Résumé de la décision
Madame D C a demandé la suspension de l'exécution d'une décision du président de l'Université "Gustave Eiffel" qui l'affectait à un nouveau service à compter du 26 février 2024. Elle a dénoncé des faits de harcèlement moral et soutenait que cette affectation constituait une sanction déguisée. Le juge des référés a examiné la demande et a décidé de la rejeter, considérant que la décision contestée ne portait pas atteinte à ses droits, car elle garantissait le même niveau de responsabilité et de rémunération, sans changement de résidence administrative.
Arguments pertinents
1. Absence de préjudice grave et immédiat : Le juge a constaté que la décision d'affectation ne modifiait pas le niveau de responsabilité ni la rémunération de Madame C, et qu'il n'y avait pas de changement de résidence administrative. Par conséquent, il a jugé que la requérante n'était pas fondée à soutenir qu'elle subirait un préjudice grave et immédiat.

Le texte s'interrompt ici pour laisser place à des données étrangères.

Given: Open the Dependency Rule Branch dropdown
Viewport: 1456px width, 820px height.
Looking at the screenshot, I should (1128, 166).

2. Doute sérieux sur la légalité : Selon l'article L. 521-1 du code de justice administrative, le juge des référés peut ordonner la suspension d'une décision administrative si un moyen crée un doute sérieux quant à sa légalité. Dans ce cas, le juge a estimé qu'aucun moyen présenté par Madame C ne soulevait un tel doute.
3. Rejet de la requête : En application de l'article L. 522-3 du code de justice administrative, le juge a rejeté la requête de Madame C, considérant qu'elle ne présentait pas un caractère d'urgence et qu'elle n'était pas fondée.

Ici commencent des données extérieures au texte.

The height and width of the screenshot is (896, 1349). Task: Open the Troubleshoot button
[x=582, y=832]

Interprétations et citations légales
1. Article L. 521-1 du code de justice administrative : Cet article stipule que le juge des référés peut suspendre l'exécution d'une décision administrative lorsque l'urgence le justifie et qu'il existe un doute sérieux quant à la légalité de la décision. La décision souligne que "lorsque l'urgence le justifie et qu'il est fait état d'un moyen propre à créer, en l'état de l'instruction, un doute sérieux quant à la légalité de la décision".
2. Article L. 522-3 du code de justice administrative : Cet article permet au juge des référés de rejeter une demande si elle ne présente pas un caractère d'urgence ou si elle est manifestement irrecevable ou mal fondée. Le juge a appliqué cet article en concluant que la demande de Madame C ne justifiait pas une suspension, car "aucun moyen n'étant de nature à créer un doute sérieux sur la légalité de la décision".

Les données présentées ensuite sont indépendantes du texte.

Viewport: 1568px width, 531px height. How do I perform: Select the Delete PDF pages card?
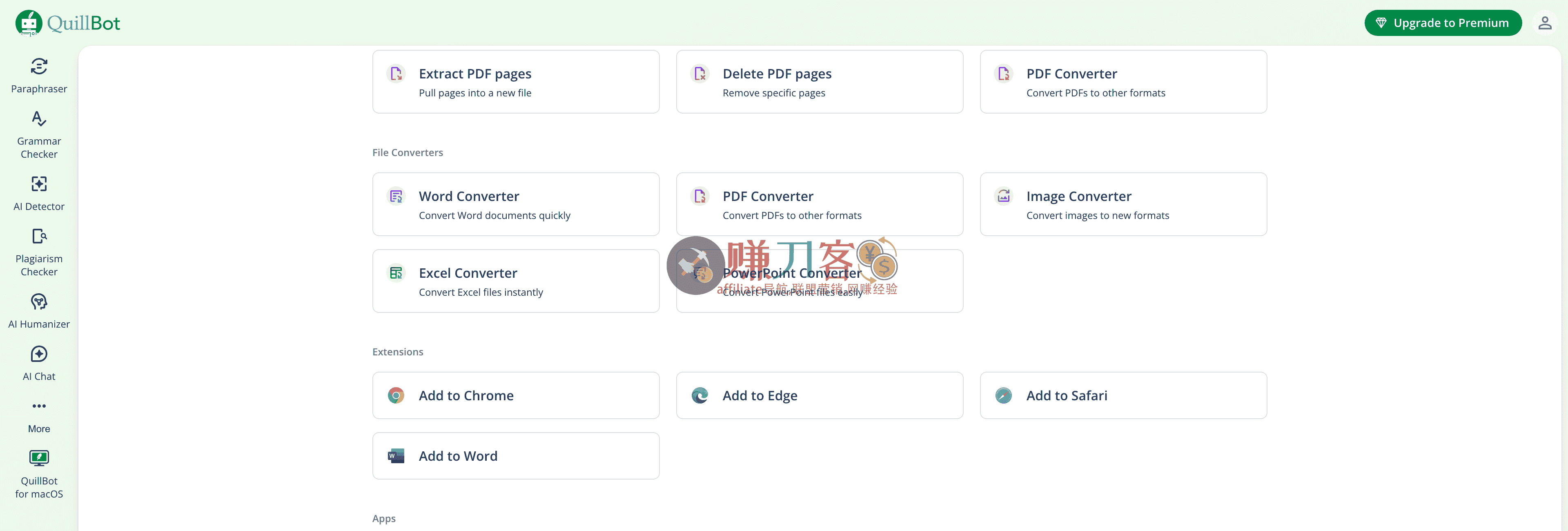(819, 82)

3. Conséquences de l'affectation : Le juge a noté que l'affectation de Madame C ne modifiait pas son statut professionnel, ce qui a été un élément clé dans l'évaluation de l'absence de préjudice. La décision a précisé que "l'intéressée conservera le même niveau de responsabilité et de rémunération que dans sa précédente affectation".
En conclusion, la décision du juge des référés repose sur une analyse rigoureuse des conditions d'urgence et de légalité, en se fondant sur les dispositions du code de justice administrative, et conclut à l'absence de préjudice pour la requérante.